Saturday, April 27, 2013

Jet-Etihad deal: How James Hogan’s strategy worked for the UAE carrier


James Hogan had spent over three decades working with airlines like Ansett and Gulf Air, hotel and restaurant chain Forte and car rental firm Hertz before he joined Abu Dhabi-based Etihad Airways in October 2006. But the Australian will be remembered more for what he unleashed at the UAE national carrier, where he is president and CEO, than for any of his achievements in all those years. In 2008, he placed a $43-billion order for 205 aircraft. That was just the start.
Three years later, Hogan turned industry conventions on their head by kicking off what Etihad calls 'equity alliances'. Instead of joining an airline alliance like Star Alliance or OneWorld, Etihad bought just under 3% in Air Berlin, and later raised it to nearly 30%. Etihad also lent the ailing German airline $255 million.
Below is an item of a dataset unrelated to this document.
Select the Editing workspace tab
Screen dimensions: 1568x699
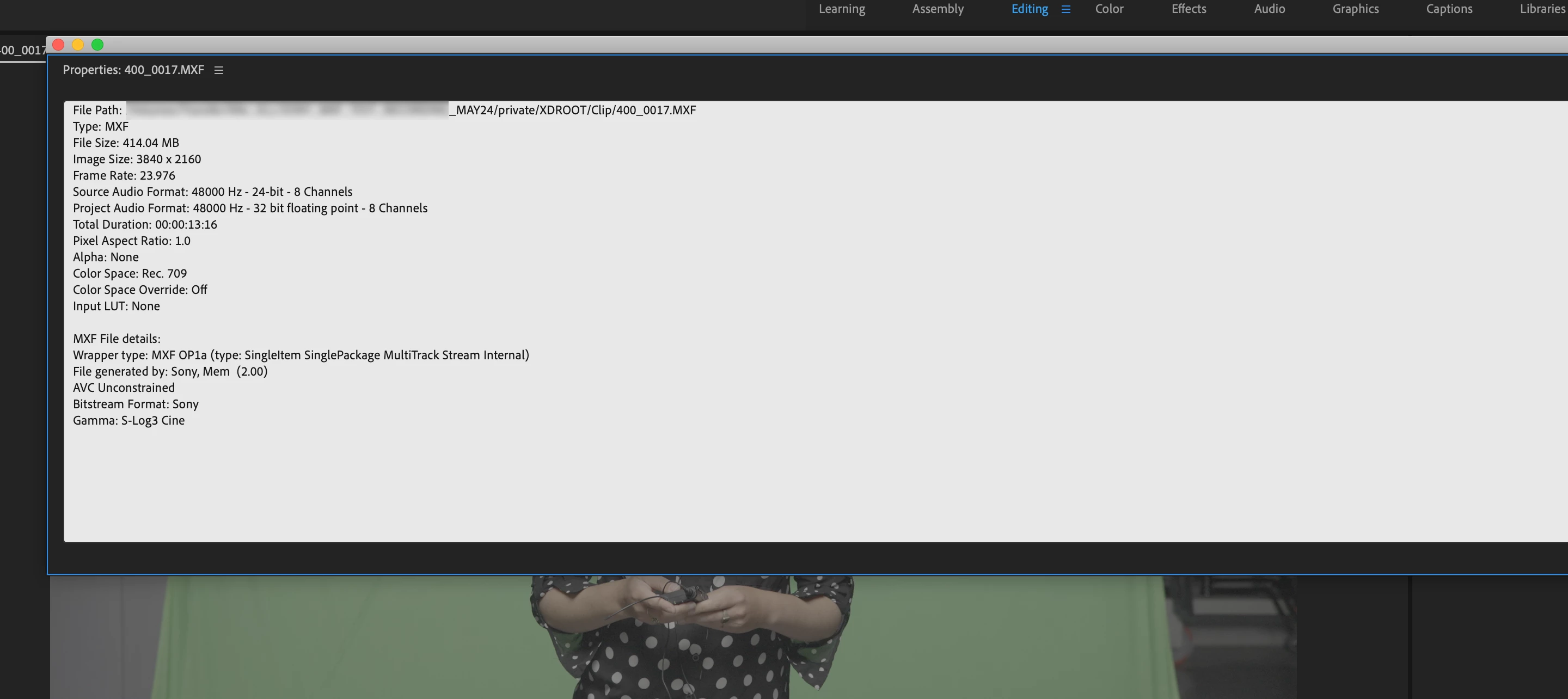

Etihad has since picked up equity stakes in four other airlines, the most recent and largest being 24% in Jet Airways for $379 million earlier this week. (It has invested another $220 million in Jet, including $150 million in its frequent-flyer programme and $70 million to buy its three slots at Heathrow airport.) Etihad, with these acquisitions — all minority ones — has now strengthened its presence in Asia, Australia, Europe and Africa.